You know you’re African when you’re being given advice at every turn by any and everyone (even people who have no idea what they’re on about) but I suspect you really know for sure that you’re Nigerian when you feel like you MUST accept and act on the advice you’re given. Particularly when it’s coming from someone of an older generation than yourself.
I’m West African. Not Nigerian but I have had the chance to observe Nigerian cultural interactions a lot over the past few years and it’s interesting to me that it really is just as it is in a Nollywood movie (if you’ve ever seen one) – deference despite anything else. I recognize that that’s a generalisation but you’ve got to admit that generalisations come from somewhere. They’re not conjured up out of thin air.
Deference is the general attitude towards the older generation in Nigerian society.
It makes me think about the topic of respect not just in Nigerian culture but everywhere. The respect demanded by some members of society is based on position and age and, supposedly therefore, experience. In a hierarchical society, you might struggle to remember that experience can sometimes be limited. That older gentleman may be able to learn something of value from you and you should therefore be able to speak freely about what you know. You shouldn’t have to sit, shut up and listen to them drone on. There needs to be room for dialogue without fear of having your “youth” despised.
It’s a blessing to reach an old age and have people treat you properly because of it. Age will of course teach you an endless number of lessons that you can pass on to the younger generation but that doesn’t mean that you should expect anyone younger than yourself to sit quietly and let you pontificate about your experiences and tell them how to live their lives or conduct their businesses without hearing their POV as well. People are no less human or intelligent because they are younger or less experienced than yourself.

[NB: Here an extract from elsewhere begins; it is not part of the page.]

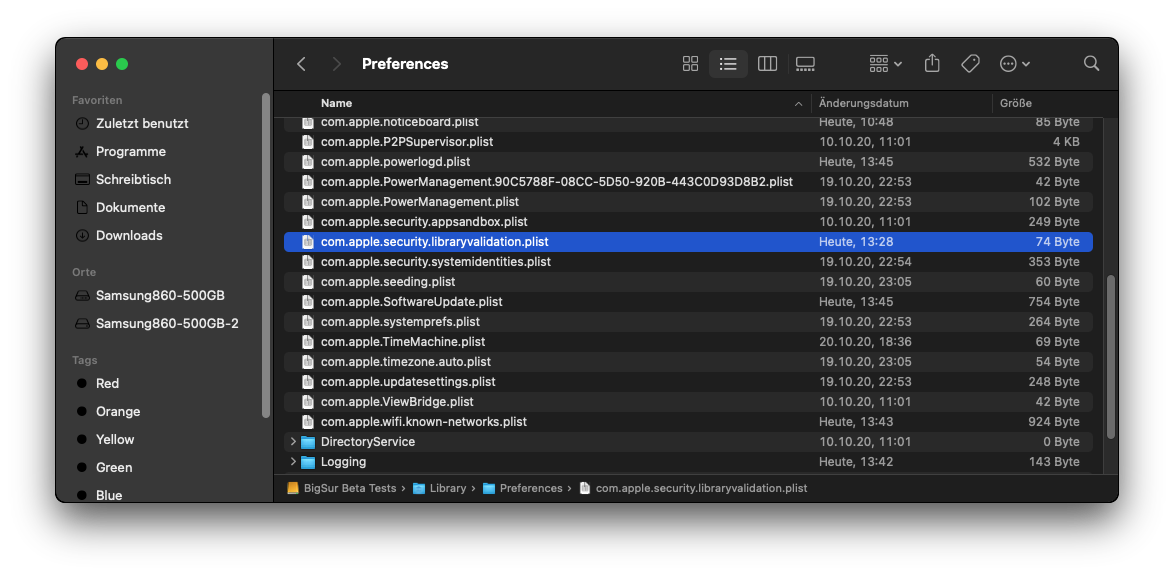Click the Tags toolbar icon
This screenshot has width=1174, height=576.
point(970,64)
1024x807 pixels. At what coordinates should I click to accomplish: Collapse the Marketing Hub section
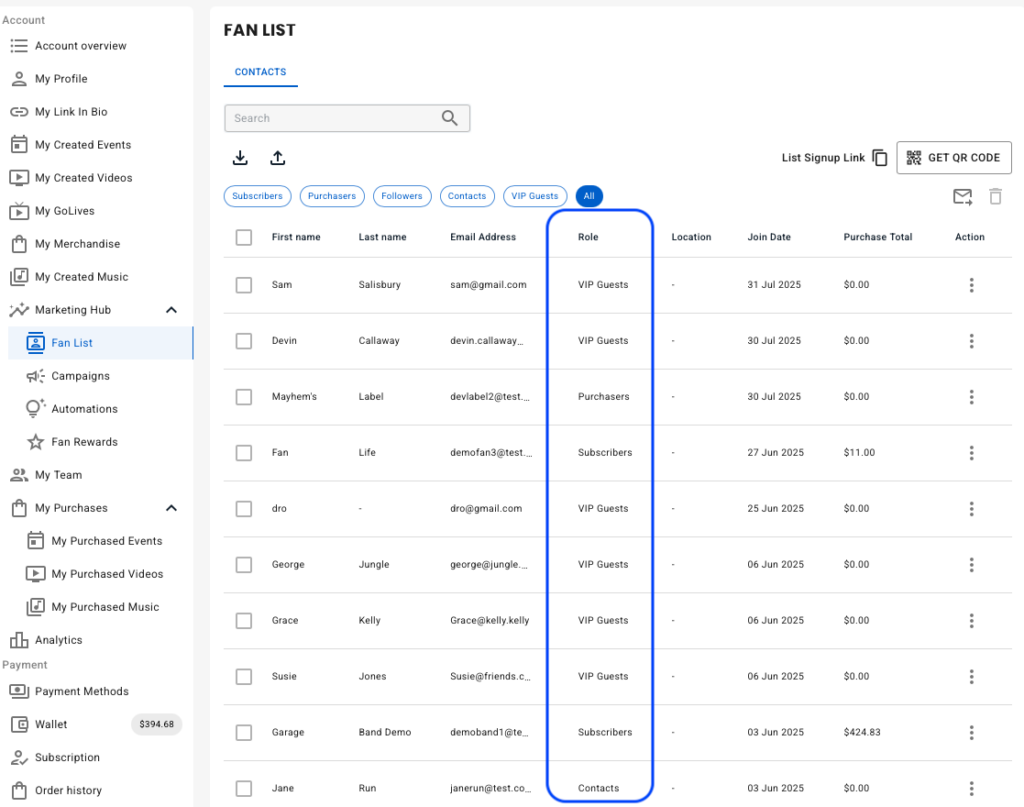171,310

I’m so grateful for how I was raised – knowing that I could speak my mind to anyone, old or young, as long as it was in a respectful and polite way. I’ve never been told to keep quiet because the adults are talking or to sit down quietly in the corner until the adults are done talking. I was also never beaten in my home. I may have been spanked a bit once or twice. Once actually. I’m certain it was only once as I remember the day and time too. The 7 o’clock news had just come on and I did something naughty which my father used his belt to literally tap me on the bum for. He promptly apologised and explained why what I did was bad. Having said that, my brother had an entirely different experience in the same family and with the same father when it came to being beaten.
Frankly, I think you need to take the time to figure out what kind of discipline works best for your own child based on their personality. That’s why I won’t let random people such as teachers at school beat my child. Certainly not without my permission. That’s just my view though and I’m saying that now when my daughter is too young for me to know for sure what works for her. I only know that beatings seem to be more emotionally tasking on the beater than the beatee 😀 and seems to be a way of letting out some personal frustrations on the child. It doesn’t seem to teach any real lessons either. Certainly no lessons about respect. Maybe only fear.
Back to deference. I understand respect to acknowledge age. This is where it’s a blessing for you as a younger person, if you’re physically capable to, for example, help an older person to carry something heavy or stand up on the train to let an older person sit down. What I don’t understand is allowing for pontification and being made to feel like a child when you’re not one. A 30 year old adult reverting completely to child status in the presence of their parent or any other older adult is funny. It feels nice to let your parents treat you like their child sometimes but they can treat you like their adult child. Their adult child with real life adult experiences, responsibilities and opinions. Expressing those opinions should not be seen as being rude.
True respect at all ages is not matter of fact. It’s not based on money or gender or even age. And if you know that your respect for someone is based on any of these, you might find that the respect is either fear or cultural/traditional deference.